Marc Leishman mows the lawn of the MCG ahead of the 2019 Presidents Cup, at Melbourne Cricket Ground on December 2 2019. Picture: GETTY IMAGES/ KELLY DEFINA
Marc Leishman mows the lawn of the MCG ahead of the 2019 Presidents Cup, at Melbourne Cricket Ground on December 2 2019. Picture: GETTY IMAGES/ KELLY DEFINA

Sydney — The International team that will tee off at the Presidents Cup next week are “like 12 brothers” who have a real shot at ending the US dominance of the event, Louis Oosthuizen said on Tuesday.

The 2010 British Open champion will be competing in his fourth edition of the biennial match-play showdown, heading to Royal Melbourne as one of the more experienced campaigners.

Skipper Ernie Els has seven rookies in his 12-man team that will face a powerful US outfit led by playing captain Tiger Woods, but Oosthuizen said they are up for the challenge.

“It’s a very unique set up, the President’s Cup,” he said in Sydney ahead of the Australian Open this week, where a handful of the International team are playing, including Adam Scott, Marc Leishman and Els.

“Everyone always says that we don’t have team spirit or don’t have enough. I can promise you, when Thursday [next week] comes, we’re like 12 brothers in that team. We’ve bonded, we’re ready to go, we want to win, we’ve got the same energy and just want to get the tournament done.”

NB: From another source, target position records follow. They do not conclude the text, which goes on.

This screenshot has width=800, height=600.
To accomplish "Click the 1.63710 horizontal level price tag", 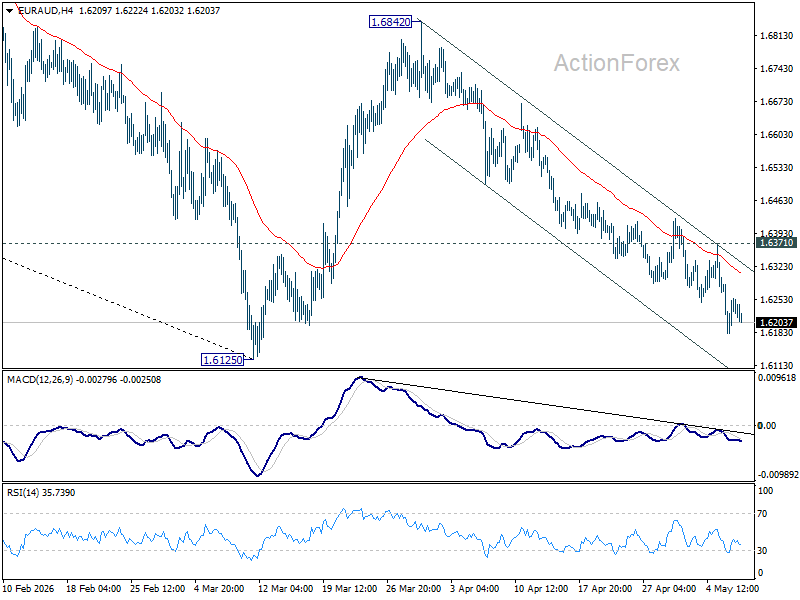I will coord(777,243).
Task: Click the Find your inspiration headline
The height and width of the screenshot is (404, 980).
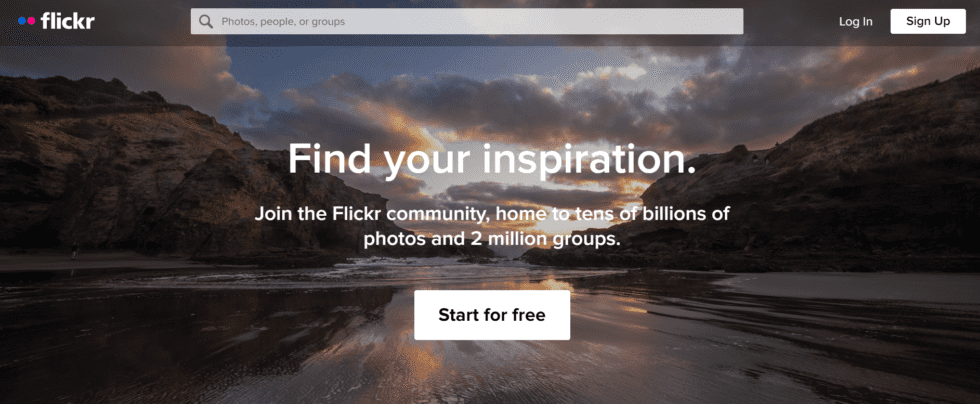Action: 492,158
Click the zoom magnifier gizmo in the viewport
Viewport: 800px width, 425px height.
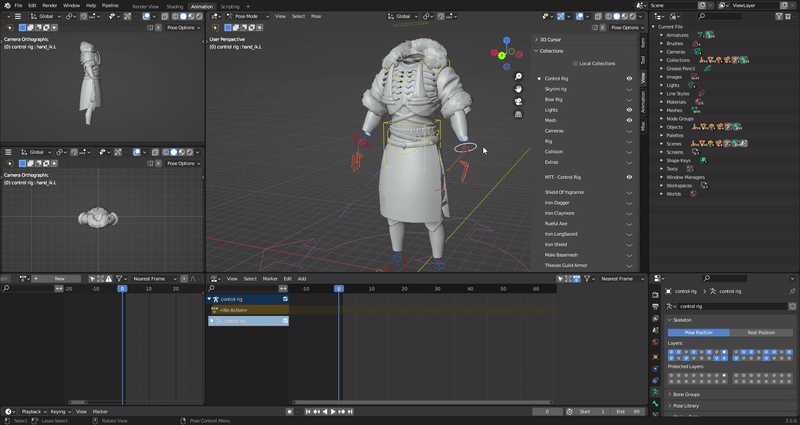tap(518, 76)
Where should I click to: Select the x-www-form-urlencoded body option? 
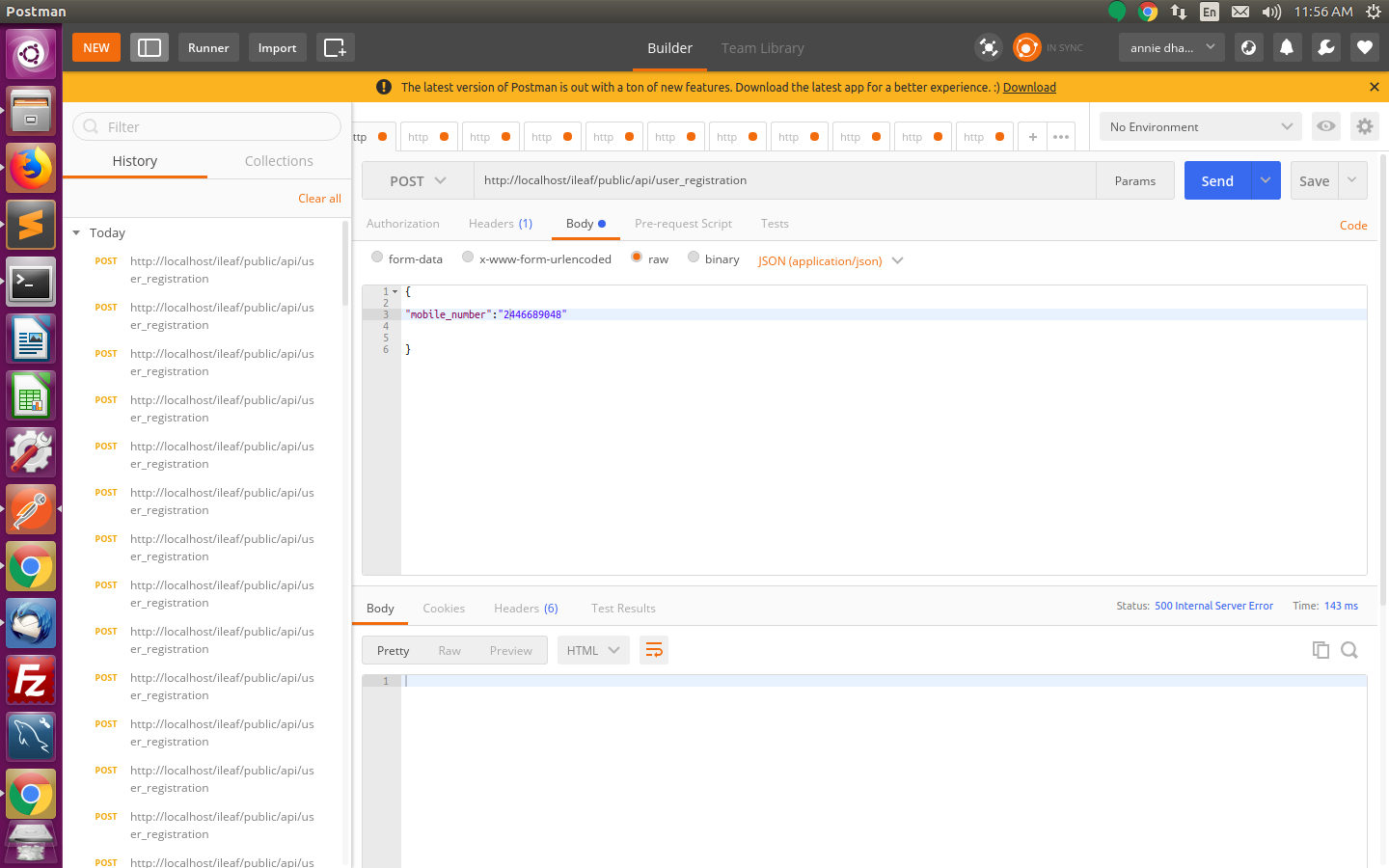pyautogui.click(x=468, y=258)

Oosthuizen likened the Presidents Cup camaraderie to the Ryder Cup, played between Europe and the US, and said it will be essential to muster that type of team spirit in Melbourne.

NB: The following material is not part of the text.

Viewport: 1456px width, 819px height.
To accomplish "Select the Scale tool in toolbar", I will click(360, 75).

“I think the history with the Ryder Cup, there is a lot more in there, and that’s why you always see the guys a little bit more pumped and we need that,” he said. “We need that in the President’s Cup. I think the only way to get that is if the Internationals win.

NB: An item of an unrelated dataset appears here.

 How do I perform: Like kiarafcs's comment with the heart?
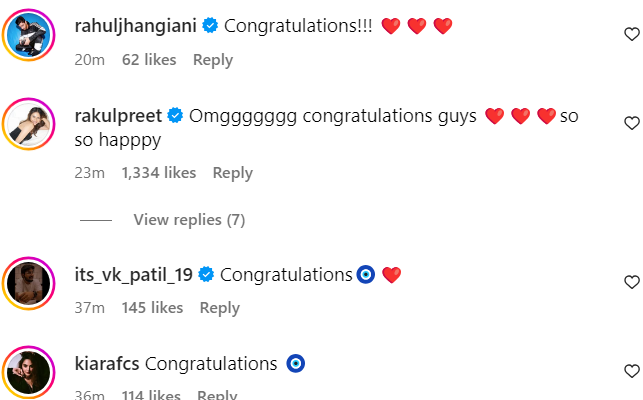click(631, 371)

“We need to get our name on the trophy again and show the Americans we’re here to play. We’re here to win the trophy, to win the Cup and not just show up to just have a good week.”

The Internationals have won only once in the event’s 25-year history, in Melbourne in 1998, and Oosthuizen said they would never have a better chance to do it again.

Els knows the venue well and holds the course record 12-under-par 60, while Scott, who has played in eight President’s Cups, also has an intimate knowledge of Royal Melbourne.

“I think we all sort of feel Royal Melbourne is the place we’ve got probably the best shot,” said Oosthuizen.

“We’ve got a team that’s really in form. We’ve got a young side coming through. I think having an Aussie crowd behind us, playing Royal Melbourne especially, it will be the best home course advantage we can have.”